The answer must consist solely of the line containing "825x235 pixels. How" and every line after it in the records below, through the last, each reproduced exactly.

Collected data entries
=====
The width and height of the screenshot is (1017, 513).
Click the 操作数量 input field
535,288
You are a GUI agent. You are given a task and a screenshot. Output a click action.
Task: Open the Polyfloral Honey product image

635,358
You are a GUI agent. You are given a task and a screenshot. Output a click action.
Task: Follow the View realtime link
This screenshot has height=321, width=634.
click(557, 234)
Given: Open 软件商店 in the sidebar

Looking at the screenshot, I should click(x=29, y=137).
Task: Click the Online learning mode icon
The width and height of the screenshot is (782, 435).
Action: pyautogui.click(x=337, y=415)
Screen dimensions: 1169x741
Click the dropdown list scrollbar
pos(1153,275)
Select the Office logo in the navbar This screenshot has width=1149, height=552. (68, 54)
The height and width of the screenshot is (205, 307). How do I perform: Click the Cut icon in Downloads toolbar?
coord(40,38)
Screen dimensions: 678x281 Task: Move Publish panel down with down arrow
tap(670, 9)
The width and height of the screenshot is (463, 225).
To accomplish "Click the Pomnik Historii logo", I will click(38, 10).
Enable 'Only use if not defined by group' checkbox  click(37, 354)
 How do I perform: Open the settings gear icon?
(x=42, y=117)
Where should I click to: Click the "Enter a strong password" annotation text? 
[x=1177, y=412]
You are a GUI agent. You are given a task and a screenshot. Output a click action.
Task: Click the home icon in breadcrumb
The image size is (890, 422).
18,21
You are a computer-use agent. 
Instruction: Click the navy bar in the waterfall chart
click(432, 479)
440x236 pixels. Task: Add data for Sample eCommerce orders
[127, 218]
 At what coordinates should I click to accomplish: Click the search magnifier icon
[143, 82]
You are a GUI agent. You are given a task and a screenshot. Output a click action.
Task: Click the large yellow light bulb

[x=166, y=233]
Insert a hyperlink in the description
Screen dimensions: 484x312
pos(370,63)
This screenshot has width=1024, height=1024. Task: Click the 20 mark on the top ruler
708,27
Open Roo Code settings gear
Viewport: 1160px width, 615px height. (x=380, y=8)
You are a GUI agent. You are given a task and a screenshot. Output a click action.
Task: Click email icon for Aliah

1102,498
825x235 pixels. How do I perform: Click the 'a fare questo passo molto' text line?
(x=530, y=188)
=====
SOLUTION FOR THIS PROBLEM:
825x235 pixels. How do I perform: Click the 'a fare questo passo molto' text line?
(x=530, y=188)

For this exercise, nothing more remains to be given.